Basically, you have a search tree. Don’t prune it too fast and don’t erase it when you take a path. Keep an eye on the other paths and be ready to jump there if some new data shows up. But don’t erase that other path…
FWIW I have the same “suspicion” about every bit of code I write.
I think it is more solid than most, but at the drop of a hat I’d start tearing it apart if it did something even a little bit unexpected.
So evidence is FINE and it helps change the weighting on the search tree, but it does not erase a branch. Just puts a toll booth on it 😉
Everyone that is saying that ‘silly’ ‘extreme’ data values are used to report errors could not be more wrong. Or at least, has been wrong since about 1990 when professional programmers started taking Y2K seriously. All professional programmers know not to pass errors or messages in data. Ergo, this software is either ancient or written by incompetents.
“George (23:50:00) :
Everyone that is saying that ’silly’ ‘extreme’ data values are used to report errors could not be more wrong. Or at least, has been wrong since about 1990 when professional programmers started taking Y2K seriously. All professional programmers know not to pass errors or messages in data. Ergo, this software is either ancient or written by incompetents.”
What was serious about Y2K? I mean, countries like Romania (With nuclear power stations) and Ethipoia (Ok to be fair Ethiopia had their Y2K in 2007 in our callendar) didn’t have the resources to deal with the “problem”, which didn’t happen (In countries which did not “invest” in the Y2K “problem”).
Well, some people made lot of money out of that “scare”.
George:
I must not be a professional programmer.
#define EOF -1 int c; while ((c = getchar()) != EOF) { // do something }That Richtie guy was a real slacker, wasn’t he?
The Y2K problem had nothing to do with passing out of band data, by the way.
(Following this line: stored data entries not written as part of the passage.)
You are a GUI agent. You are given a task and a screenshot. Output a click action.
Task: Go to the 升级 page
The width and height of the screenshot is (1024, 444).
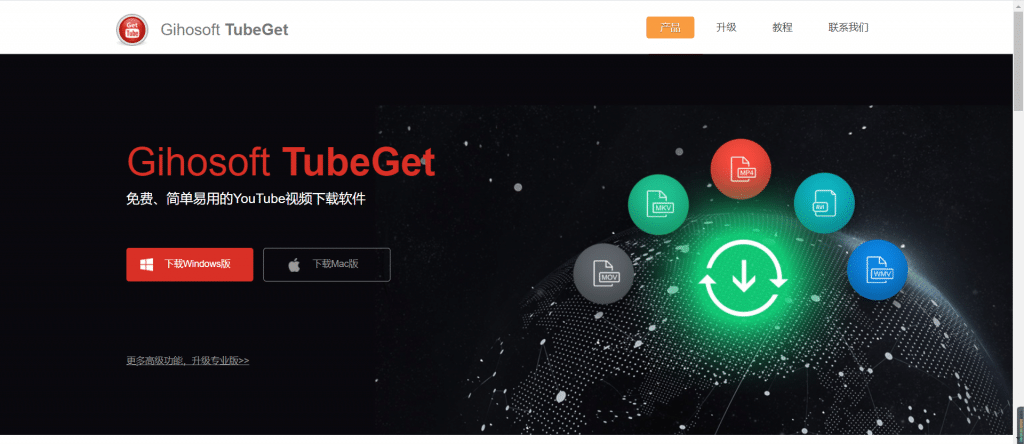[726, 27]
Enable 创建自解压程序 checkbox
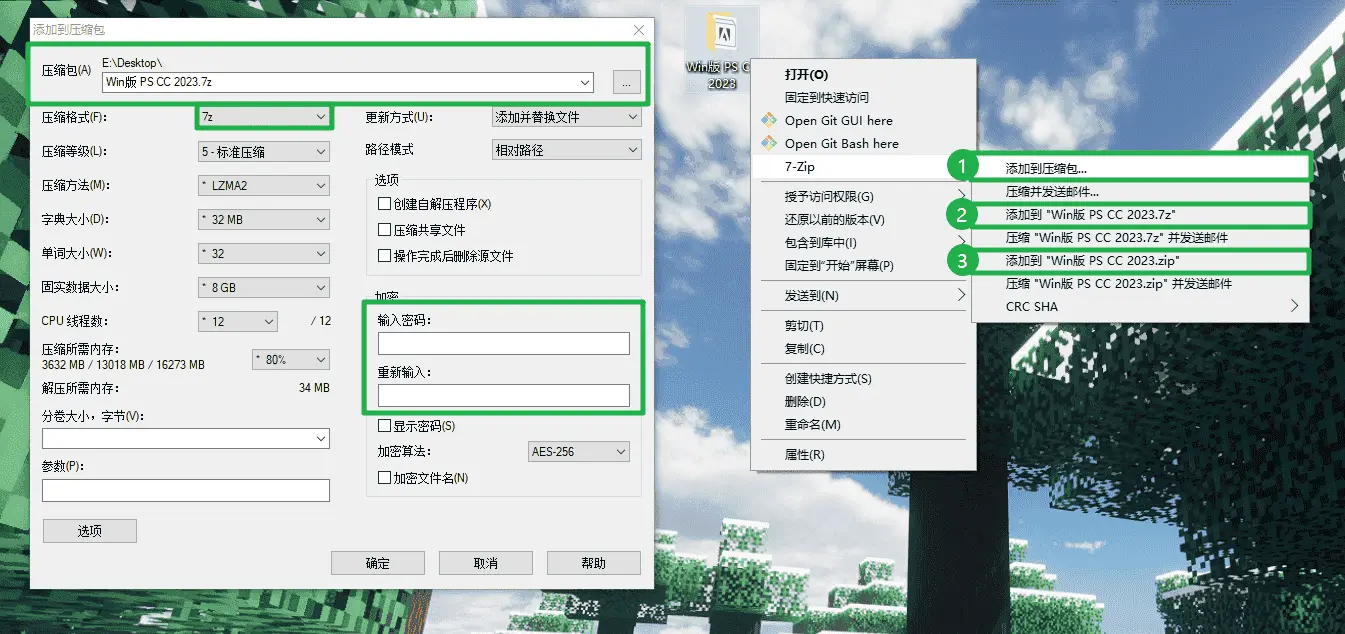Viewport: 1345px width, 634px height. (x=384, y=204)
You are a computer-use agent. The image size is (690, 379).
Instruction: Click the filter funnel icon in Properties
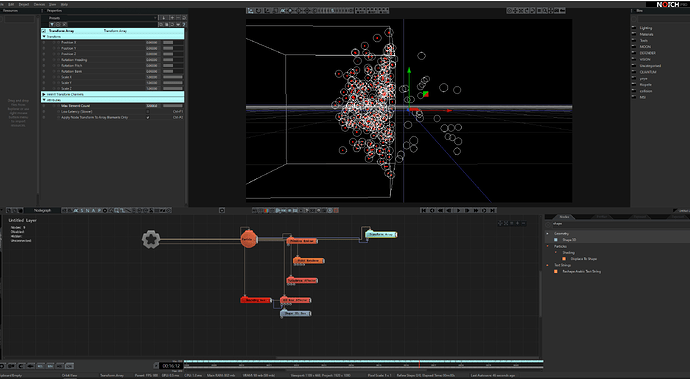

It was a schlock mistake that would have gotten points taken off if it had appeared in first semester programming code. I know this because I was taking points off students projects for errors like this well before the Y2K scare.
Actually I’ve always taken Y2K as a model for how people come to exaggerate climate change impact. The worst scientists hide out in the climate change impact area (the good ones are in the physical science part which is mostly unrelated). Same goes for Y2K, I turned down a great paying job involving Y2K. So did most other competent people I know.